大統領候補としてのトランプ氏は、ウクライナ問題を真面目に議論するというより、ウラジミール・ゼレンスキー大統領に“個人口撃”を行うことも目立った。一時期はゼレンスキー大統領も負けずにトランプ氏を批判し、2人の関係は険悪なものになったと見られていた。
改めてトランプ氏の発言から、ウクライナ支援を問題視したものを振り返ってみよう。まず昨年5月、CNNの番組に出演し、ロシアのウクライナ侵略戦争について「私が大統領だったらこの戦争は起きていなかった。大統領になれば24時間以内に終わらせることができる」と豪語した。
今年9月にはゼレンスキー大統領を「最高のセールスマンだ。米国に来るたびに600億ドルを持ち帰る」と揶揄。「(ウクライナで)建物は倒れ、街は消えた。我々は取引を拒否する男に何十億ドルも与え続けている」と大統領がロシアとの徹底抗戦を貫き、停戦交渉には応じない姿勢を批判した。
こうした発言に対し、ゼレンスキー大統領は「戦争を止める方法を知っていると本人が考えているとしても、実際には本当にその方法を知っているわけではない」と反論。これをトランプ氏は「中傷」と受け止めたとも報道されたが、9月末にトランプ氏はゼレンスキー大統領と会談を行った。担当記者が言う。
最悪の事態が起きる可能性
「会談はゼレンスキー大統領が申し込んでいました。冒頭でトランプ氏はゼレンスキー大統領とは良い関係にあると発言しましたが、ロシアのウラジミール・プーチン大統領とも良好な関係にあるとアピールすることは忘れませんでした。会談後、2人はそろってFOXテレビに出演すると、やはりトランプ氏は『私が大統領に返り咲けば、公平で迅速な取引ができる』と強調し、ゼレンスキー大統領の徹底抗戦路線とは距離を置く姿勢を鮮明にしたのです」
防衛大学校名誉教授の佐瀬昌盛氏は、東京大学大学院で国際関係論を学び、ドイツの国立ベルリン自由大学に留学するなど、東西冷戦研究の第一人者として知られる。

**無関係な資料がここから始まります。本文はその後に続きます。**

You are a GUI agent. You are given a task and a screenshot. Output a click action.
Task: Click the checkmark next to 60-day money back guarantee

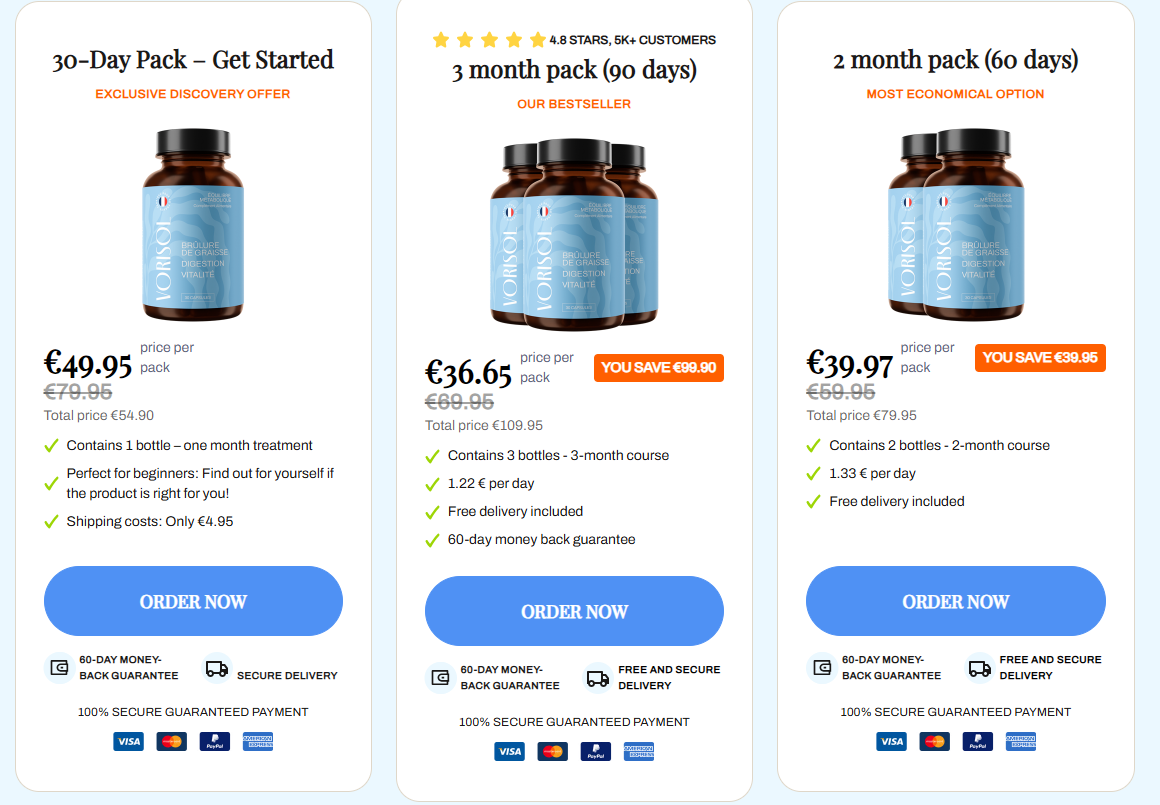tap(433, 541)
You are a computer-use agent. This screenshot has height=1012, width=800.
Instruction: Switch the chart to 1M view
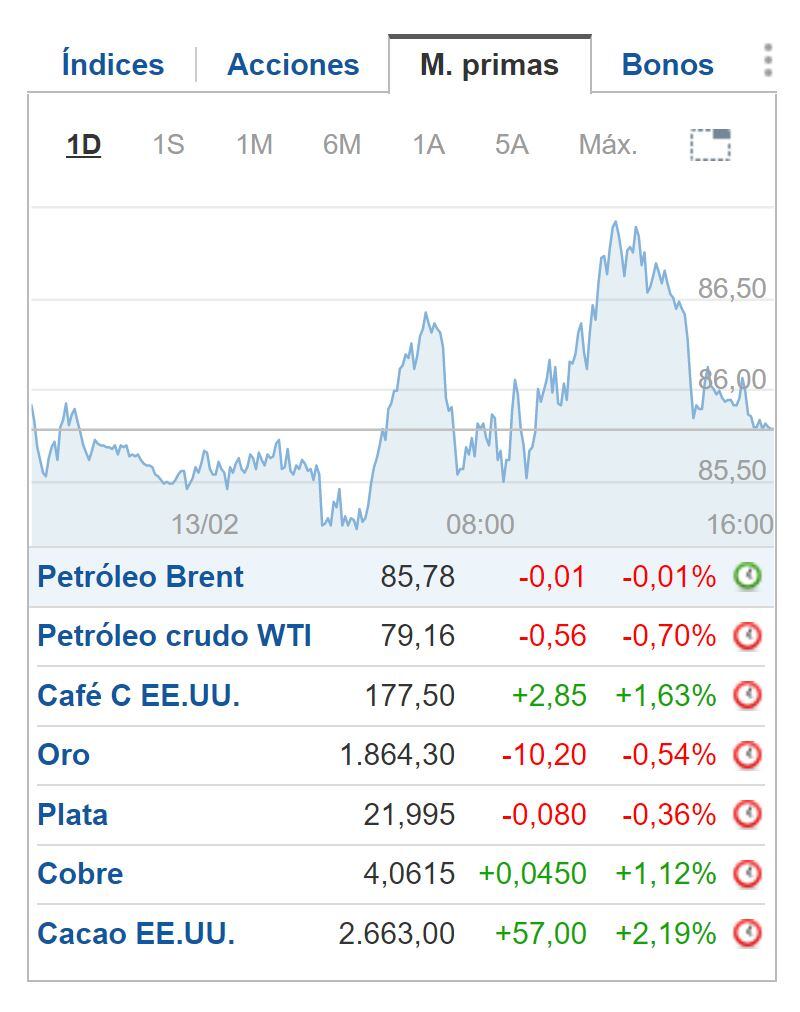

1974年から2000年まで防衛大学校の教授を務め、2007年には集団的自衛権に関する憲法の見直しを検討すべく、当時首相だった安倍晋三氏の私的諮問機関の有識者委員も務めた。
佐瀬氏はトランプ氏が大統領に返り咲くことで、ウクライナを巡る世界情勢は「最悪の事態が起きても不思議ではないと覚悟する必要があります」と警鐘を鳴らす。
「そもそも、トランプ氏が大統領選で勝利を収めたことが大問題です。トランプ氏は大統領だった2022年1月、再選を目指した大統領選で敗れたことを認めず、支持者を煽動して連邦議会を襲撃させました」
唯一の希望
大統領選に敗れたトランプ氏はホワイトハウス横の広場で「選挙の勝利は極左の民主党の連中によって盗まれ、さらにフェイクニュースのメディアによっても盗まれた」、「我々は戦う。ともかく死ぬ気で戦う」と支持者に呼びかけた。その結果、数千人の支持者が連邦議事堂を襲撃。警官を含む複数の死亡者が出たほか、最終的には州兵が緊急出動する事態に発展した。実質的にはトランプ氏によるクーデターだったと指摘する識者もいる。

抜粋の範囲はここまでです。